In February 1940, Eric reported to the Royal Naval barracks at Chatham Dockyard and while based there, he painted ships at the dockside and barrage balloons further down the River Medway at Sheerness. 


His 'Dangerous Work at Low Tide', in 1940 depicted bomb disposal experts approaching a German magnetic mine in Kent on Whitstable Sands. 

He wrote from near Norway in April 1940 of : “Bitter fighting” and : “How the sun has not shone much by day or night”. Tirzah replied to him with : “How terrifying it must be witnessing real war”In May he sailed to Norway aboard 'HMS Highlander', which was escorting 'HMS Glorious' and the force being sent to recapture Narvik from the Germans. From the deck of Highlander, Eric painted scenes of both 'HMS Ark Royal' and 'HMS Glorious' in action.


His 'HMS Glorious in the Arctic' depicts Hawker Hurricanes and Gloster Gladiators landing on the deck of 'Glorious' as part of the evacuation of forces from Norway in June.

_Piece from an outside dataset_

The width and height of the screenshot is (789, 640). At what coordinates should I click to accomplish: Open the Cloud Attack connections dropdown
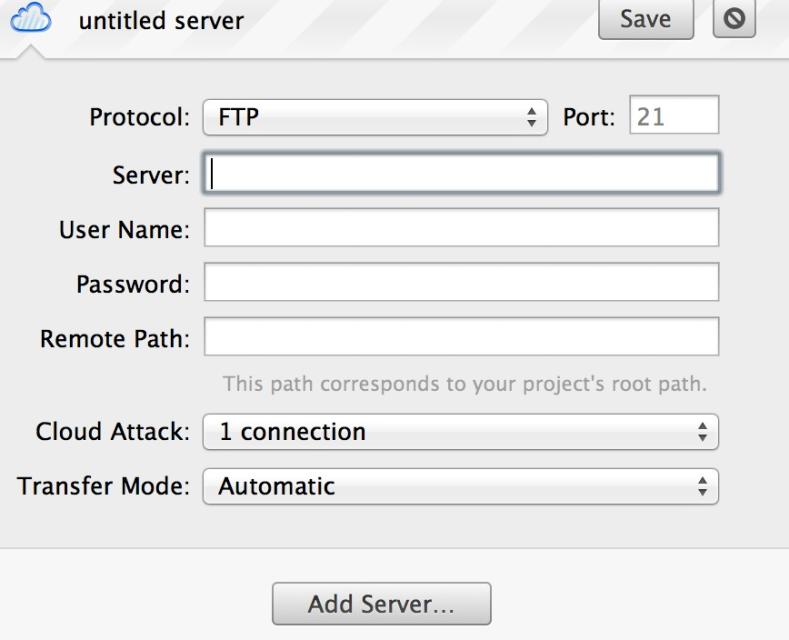click(x=460, y=432)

 The following evening 'Glorious' was sunk, with the loss of 1,500 British sailors drowned. Tirzah wrote : “I’ll be so relieved to have you back”, adding that, back home, their son John : “Was almost hit by a bomb in a field”.

Eric wrote to Tirzah from 'HMS Highlander' ; 'The seas in the Arctic Circle are the finest blue you can imagine an intense cerulean and sometimes almost black. It was so nice working on deck long past midnight in bright sunshine. I enjoyed it a lot. Even the bombing, which is wonderful fireworks'. 'Next I will go to Iceland. It is the promised land'.(link) 

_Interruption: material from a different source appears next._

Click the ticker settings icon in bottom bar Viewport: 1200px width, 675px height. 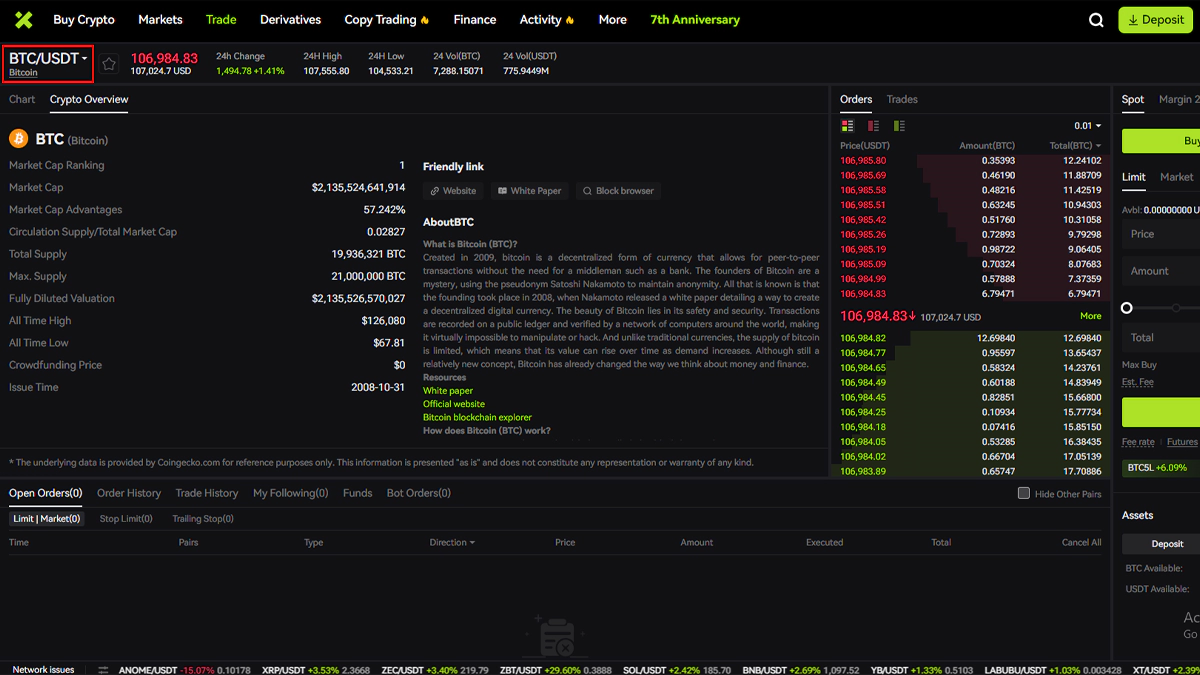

On returning from Norway, Eric was posted to Portsmouth from where he painted submarine interiors at Gosport and coastal defences at Newhaven. Despite the cramped conditions he loved to draw and paint and wrote to Tirzah : “It’s pandemonium with all the shelling and yet I feel a stir in me that it really is possible to like drawing war activities”.

Tirzah gave birth to their daughter, Anne, in April 1941, but later that year wrote of a lump on her left breast. Anne later said: “My father asked to be transferred from Yorkshire, where he was then based, to Essex. My mother needed a mastectomy and then an abortion as it was not felt safe to have another child”. The family moved out of 'Bank House' to 'Ironbridge Farm' near Shalford, Essex. 

In October 1941, Eric was transferred to Scotland, having spent six months based at Dover and first stayed with John Nash and his wife at their cottage on the Firth of Forth and painted convoy subjects from the signal station on the Isle of May. In addition, at the Royal Naval Air Station in Dundee, he drew, and sometimes flew in, the 'Supermarine Walrus Seaplanes' based there.

In mid-1942 Eric was posted to Iceland and Tirzah felt she could not stop him, though she knew that he might never return and he wrote to her : 'An unbelievable lunch of caviar, paté and cheese' and then described the island’s lunar-like craters and extolled the deep shadows and leaflike cracks of the subarctic landscape, before ending : 'Would you like a pair of gloves, sealskin with fur on the back? Draw around your hand on writing paper so I can get the size. Goodbye darling. Hope you feel well again'.

On 28 August 1942 he flew to Reykjavík and then travelled on to RAF Kaldadarnes and day he arrived there, 1 September, a Lockheed Hudson aircraft had failed to return from a patrol. The next morning three aircraft were dispatched at dawn to search for the missing plane and Eric opted to join one of the crews. The aircraft he was on also failed to return and after four days of further searching, the RAF declared that Eric and the four-man crew lost in action. 

Tirzah then had to write 49 times, over two years to the War Office, to get a widow’s pension, before it was accepted that her husband was not just 'missing' but 'formally dead'. It was all the more awful because she had been left with three youngsters and was experiencing deteriorating health. She was to die of cancer, in her 40s, in 1951.

Alan Bennet, in 'Drawn to War', said : "Being a war artist was not a soft option. Painting was Ravilious's active service - and he gave his life for it. Not quite a martyr's death, but it preserves and elevates him".

Tirzah wrote : 

'Goodbye my love. The world will never know what future great works of art your departure has deprived it of'.